A full version of the code for parse() is available below:

# seq_parse.py

from typing import Dict, List, Tuple
import collections
import re
import sys

USAGE = (f"Usage: {sys.argv[0]} "
         "[--help] | [-s <sep>] [first [incr]] last")

def seq(operands: List[int], sep: str = "n") -> str:
    first, increment, last = 1, 1, 1
    if len(operands) == 1:
        last = operands[0]
    if len(operands) == 2:
        first, last = operands
        if first > last:
            increment = -1
    if len(operands) == 3:
        first, increment, last = operands
    last = last + 1 if increment > 0 else last - 1
    return sep.join(str(i) for i in range(first, last, increment))

def parse(args: List[str]) -> Tuple[str, List[int]]:
    arguments = collections.deque(args)
    separator = "n"
    operands: List[int] = []
    while arguments:
        arg = arguments.popleft()
        if not len(operands):
            if arg == "--help":
                print(USAGE)
                sys.exit(0)
            if arg in ("-s", "--separator"):
                separator = arguments.popleft() if arguments else None
                continue
        try:
            operands.append(int(arg))
        except ValueError:
            raise SystemExit(USAGE)
        if len(operands) > 3:
            raise SystemExit(USAGE)

    return separator, operands

def main() -> None:
    sep, operands = parse(sys.argv[1:])
    if not operands:
        raise SystemExit(USAGE)
    print(seq(operands, sep))

if __name__ == "__main__":
    main()

Note that some error handling aspects are kept to a minimum so as to keep the examples relatively short.

This manual approach of parsing the Python command-line arguments may be sufficient for a simple set of arguments.

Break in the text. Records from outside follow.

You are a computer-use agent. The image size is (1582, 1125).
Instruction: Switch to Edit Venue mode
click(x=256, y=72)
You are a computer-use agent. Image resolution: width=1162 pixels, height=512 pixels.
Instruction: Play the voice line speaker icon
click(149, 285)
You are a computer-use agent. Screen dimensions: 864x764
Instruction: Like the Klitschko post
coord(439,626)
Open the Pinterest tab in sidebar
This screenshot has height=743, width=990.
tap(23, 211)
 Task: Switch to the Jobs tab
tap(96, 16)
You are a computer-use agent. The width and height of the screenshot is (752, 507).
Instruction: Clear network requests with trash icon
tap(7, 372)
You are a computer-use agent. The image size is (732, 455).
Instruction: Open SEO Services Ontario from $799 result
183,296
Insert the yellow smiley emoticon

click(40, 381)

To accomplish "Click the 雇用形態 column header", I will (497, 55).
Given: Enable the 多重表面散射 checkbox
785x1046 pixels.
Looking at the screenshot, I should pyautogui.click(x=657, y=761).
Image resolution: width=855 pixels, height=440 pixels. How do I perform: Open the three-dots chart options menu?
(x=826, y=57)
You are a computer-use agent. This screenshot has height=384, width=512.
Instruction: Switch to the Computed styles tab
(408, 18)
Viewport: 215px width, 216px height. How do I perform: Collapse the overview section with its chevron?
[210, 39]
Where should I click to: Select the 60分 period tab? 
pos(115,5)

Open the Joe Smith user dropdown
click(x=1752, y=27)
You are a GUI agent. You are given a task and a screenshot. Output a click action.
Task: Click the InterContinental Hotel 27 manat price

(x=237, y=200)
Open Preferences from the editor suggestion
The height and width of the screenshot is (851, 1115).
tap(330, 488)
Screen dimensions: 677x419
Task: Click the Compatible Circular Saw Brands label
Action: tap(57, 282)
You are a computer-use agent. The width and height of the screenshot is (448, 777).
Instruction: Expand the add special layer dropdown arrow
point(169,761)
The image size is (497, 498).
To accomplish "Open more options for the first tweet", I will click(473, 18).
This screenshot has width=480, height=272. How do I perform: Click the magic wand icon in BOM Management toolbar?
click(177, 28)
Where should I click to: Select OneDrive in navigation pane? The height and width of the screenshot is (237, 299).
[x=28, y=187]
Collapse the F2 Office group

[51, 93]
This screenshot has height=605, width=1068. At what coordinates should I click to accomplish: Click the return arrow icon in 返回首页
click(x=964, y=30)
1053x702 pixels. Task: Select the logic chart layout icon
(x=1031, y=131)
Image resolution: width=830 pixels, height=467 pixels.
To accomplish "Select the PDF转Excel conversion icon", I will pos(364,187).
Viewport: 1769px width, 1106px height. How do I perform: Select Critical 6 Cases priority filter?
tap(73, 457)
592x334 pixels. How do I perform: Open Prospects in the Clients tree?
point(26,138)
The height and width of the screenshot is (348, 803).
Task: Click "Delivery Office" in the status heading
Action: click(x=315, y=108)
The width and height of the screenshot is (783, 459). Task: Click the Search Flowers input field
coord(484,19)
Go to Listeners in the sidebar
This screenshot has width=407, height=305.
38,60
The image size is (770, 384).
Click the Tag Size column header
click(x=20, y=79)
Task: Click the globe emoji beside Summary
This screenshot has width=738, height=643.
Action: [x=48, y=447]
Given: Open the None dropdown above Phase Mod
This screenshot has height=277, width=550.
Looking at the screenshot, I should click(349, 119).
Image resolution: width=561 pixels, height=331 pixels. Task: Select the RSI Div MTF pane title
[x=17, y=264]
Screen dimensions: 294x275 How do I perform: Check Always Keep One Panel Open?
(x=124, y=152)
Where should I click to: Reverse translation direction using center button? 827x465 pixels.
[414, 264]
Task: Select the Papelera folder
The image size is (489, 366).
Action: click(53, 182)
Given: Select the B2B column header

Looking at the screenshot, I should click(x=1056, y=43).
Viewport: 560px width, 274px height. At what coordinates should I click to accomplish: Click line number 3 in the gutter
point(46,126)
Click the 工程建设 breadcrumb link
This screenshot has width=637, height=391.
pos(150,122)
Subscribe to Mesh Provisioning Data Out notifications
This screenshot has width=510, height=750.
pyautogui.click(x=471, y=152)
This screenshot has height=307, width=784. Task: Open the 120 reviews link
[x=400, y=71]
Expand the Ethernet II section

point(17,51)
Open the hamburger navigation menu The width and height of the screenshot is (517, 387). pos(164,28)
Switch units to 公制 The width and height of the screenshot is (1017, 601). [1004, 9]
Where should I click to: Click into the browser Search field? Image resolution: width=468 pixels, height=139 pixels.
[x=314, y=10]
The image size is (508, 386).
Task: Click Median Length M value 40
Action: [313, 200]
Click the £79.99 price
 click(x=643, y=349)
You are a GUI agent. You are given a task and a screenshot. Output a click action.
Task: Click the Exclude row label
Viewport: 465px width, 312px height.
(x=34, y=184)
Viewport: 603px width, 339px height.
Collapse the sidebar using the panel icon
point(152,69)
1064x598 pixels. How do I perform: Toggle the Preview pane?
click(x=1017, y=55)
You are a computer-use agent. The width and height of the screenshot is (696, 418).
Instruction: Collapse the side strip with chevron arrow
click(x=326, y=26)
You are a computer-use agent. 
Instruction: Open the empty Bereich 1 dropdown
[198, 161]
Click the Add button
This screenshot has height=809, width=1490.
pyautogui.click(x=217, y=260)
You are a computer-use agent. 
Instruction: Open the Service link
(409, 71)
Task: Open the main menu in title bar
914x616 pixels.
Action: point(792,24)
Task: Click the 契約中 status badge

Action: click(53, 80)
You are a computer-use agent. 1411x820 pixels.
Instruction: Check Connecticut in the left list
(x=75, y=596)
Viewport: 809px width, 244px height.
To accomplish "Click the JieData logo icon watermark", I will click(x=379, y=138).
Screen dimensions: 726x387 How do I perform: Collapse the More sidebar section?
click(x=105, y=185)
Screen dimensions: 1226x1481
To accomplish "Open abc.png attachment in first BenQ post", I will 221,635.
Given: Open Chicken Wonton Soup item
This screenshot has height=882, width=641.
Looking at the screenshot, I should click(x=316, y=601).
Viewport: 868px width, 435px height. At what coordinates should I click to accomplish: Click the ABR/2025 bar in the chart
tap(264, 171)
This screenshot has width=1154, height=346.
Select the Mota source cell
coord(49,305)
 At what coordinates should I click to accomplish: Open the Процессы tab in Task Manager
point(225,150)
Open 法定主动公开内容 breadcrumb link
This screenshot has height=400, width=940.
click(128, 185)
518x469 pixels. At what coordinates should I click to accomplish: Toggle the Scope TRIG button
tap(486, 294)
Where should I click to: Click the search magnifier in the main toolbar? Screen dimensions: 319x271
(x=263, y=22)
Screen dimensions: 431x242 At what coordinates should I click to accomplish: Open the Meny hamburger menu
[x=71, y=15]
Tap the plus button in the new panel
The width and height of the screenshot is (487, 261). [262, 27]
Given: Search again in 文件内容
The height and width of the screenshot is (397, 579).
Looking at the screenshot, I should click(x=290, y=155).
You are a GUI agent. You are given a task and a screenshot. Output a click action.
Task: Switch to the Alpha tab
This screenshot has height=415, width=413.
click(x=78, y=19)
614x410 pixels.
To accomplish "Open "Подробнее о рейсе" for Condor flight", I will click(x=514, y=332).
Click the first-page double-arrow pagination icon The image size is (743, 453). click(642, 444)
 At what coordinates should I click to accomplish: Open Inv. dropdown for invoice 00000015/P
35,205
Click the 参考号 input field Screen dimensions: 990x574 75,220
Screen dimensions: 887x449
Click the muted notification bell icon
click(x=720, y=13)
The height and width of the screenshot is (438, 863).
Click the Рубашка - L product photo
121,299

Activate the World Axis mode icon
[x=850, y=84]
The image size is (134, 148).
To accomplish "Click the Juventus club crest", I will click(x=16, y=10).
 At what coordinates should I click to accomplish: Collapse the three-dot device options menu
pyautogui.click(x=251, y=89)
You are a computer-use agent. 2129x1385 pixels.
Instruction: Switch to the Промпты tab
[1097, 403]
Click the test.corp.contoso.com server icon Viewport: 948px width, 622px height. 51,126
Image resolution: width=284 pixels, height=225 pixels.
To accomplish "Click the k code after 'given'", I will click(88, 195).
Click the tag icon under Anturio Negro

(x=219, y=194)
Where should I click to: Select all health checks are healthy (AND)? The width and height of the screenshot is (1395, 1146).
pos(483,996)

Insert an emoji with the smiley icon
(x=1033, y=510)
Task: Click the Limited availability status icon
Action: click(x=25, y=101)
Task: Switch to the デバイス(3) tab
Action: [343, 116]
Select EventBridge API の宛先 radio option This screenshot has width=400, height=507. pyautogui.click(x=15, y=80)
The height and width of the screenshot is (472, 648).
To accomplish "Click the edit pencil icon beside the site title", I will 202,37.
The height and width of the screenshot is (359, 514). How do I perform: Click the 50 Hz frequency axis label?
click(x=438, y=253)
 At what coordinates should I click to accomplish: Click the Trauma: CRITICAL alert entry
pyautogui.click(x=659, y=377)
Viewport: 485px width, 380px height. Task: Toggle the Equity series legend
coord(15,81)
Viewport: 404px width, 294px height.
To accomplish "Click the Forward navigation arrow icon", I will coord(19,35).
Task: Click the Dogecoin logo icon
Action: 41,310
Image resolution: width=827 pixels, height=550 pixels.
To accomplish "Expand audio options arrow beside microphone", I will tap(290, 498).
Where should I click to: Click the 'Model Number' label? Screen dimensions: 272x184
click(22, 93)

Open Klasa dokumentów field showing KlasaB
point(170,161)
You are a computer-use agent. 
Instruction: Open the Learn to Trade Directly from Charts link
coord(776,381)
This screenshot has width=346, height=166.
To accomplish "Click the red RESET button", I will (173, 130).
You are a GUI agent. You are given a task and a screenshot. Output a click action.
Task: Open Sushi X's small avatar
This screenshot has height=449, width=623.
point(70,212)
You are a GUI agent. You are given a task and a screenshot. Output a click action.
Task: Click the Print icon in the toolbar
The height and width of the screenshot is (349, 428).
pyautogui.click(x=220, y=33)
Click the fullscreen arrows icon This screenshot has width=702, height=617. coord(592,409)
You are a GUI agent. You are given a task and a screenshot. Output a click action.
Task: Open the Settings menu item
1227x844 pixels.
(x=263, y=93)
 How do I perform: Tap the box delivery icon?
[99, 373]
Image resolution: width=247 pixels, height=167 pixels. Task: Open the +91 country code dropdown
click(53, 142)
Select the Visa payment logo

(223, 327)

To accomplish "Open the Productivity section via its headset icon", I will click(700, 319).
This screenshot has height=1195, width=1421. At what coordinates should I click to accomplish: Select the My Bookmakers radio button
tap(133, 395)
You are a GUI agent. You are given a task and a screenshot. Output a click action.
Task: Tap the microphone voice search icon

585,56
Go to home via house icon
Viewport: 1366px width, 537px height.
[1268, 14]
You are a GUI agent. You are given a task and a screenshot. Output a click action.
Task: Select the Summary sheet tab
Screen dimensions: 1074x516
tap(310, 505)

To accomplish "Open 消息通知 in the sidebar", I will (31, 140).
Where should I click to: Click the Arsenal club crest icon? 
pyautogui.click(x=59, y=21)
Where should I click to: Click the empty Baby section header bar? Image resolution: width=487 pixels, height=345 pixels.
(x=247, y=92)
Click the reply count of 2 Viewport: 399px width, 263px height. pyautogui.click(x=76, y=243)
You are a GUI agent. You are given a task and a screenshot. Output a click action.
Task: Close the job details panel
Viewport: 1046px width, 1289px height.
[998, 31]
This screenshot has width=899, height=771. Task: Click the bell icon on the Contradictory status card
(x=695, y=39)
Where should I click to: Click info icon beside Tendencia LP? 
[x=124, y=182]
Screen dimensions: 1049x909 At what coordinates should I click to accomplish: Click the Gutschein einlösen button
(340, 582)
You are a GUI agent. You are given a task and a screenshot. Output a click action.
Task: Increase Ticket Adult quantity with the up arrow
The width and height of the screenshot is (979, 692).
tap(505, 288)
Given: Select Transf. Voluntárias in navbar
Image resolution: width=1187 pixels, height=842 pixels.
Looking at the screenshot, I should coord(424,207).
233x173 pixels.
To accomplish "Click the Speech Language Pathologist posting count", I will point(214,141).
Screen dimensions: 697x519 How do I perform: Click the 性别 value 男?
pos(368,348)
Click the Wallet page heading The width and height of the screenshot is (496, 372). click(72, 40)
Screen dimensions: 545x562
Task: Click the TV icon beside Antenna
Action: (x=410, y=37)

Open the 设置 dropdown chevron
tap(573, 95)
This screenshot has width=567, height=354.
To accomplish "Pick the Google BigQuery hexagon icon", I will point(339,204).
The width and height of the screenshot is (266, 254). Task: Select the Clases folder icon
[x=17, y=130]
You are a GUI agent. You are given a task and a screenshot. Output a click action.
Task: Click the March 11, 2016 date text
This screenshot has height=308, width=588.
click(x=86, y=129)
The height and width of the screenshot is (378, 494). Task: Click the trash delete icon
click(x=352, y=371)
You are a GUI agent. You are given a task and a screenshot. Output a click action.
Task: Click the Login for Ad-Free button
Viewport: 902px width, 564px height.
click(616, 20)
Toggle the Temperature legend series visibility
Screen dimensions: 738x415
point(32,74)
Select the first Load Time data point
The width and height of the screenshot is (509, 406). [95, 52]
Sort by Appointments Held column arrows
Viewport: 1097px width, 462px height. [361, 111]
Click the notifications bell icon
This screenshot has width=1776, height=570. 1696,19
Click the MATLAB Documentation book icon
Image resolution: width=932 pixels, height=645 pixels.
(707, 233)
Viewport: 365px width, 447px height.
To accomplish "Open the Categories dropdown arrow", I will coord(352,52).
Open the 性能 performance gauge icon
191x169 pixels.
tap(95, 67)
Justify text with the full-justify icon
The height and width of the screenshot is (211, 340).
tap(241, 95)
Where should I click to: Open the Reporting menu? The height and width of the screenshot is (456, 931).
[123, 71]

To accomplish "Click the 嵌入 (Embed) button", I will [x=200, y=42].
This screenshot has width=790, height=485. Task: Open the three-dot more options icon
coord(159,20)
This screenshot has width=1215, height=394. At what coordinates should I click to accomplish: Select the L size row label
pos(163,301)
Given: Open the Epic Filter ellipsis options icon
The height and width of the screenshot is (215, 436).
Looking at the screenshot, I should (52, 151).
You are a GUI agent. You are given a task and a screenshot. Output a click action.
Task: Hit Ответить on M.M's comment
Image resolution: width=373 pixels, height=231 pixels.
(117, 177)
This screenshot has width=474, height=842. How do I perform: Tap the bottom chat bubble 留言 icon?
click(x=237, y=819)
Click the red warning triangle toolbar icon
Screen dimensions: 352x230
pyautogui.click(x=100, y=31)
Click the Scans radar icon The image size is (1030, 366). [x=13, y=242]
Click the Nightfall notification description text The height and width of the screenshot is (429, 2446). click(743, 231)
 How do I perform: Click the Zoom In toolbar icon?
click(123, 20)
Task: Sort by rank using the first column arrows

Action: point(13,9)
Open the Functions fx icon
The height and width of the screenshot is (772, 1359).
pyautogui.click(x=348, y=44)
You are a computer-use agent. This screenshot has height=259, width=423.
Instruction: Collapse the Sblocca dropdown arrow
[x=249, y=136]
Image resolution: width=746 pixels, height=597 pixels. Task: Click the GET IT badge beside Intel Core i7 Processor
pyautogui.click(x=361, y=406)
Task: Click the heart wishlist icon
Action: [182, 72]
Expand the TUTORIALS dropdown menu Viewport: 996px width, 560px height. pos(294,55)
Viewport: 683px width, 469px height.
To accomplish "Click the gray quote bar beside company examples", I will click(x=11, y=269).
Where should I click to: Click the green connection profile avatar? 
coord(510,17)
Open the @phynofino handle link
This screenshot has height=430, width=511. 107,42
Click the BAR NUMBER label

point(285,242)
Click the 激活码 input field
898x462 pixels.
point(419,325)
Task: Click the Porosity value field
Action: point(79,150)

However, it becomes quickly error-prone when complexity increases due to the following:

  • A large number of arguments
  • Complexity and interdependency between arguments
  • Validation to perform against the arguments

The custom approach isn’t reusable and requires reinventing the wheel in each program. By the end of this tutorial, you’ll have improved on this hand-crafted solution and learned a few better methods.

A Few Methods for Validating Python Command-Line Arguments

You’ve already performed validation for Python command-line arguments in a few examples like seq_regex.py and seq_parse.py. In the first example, you used a regular expression, and in the second example, a custom parser.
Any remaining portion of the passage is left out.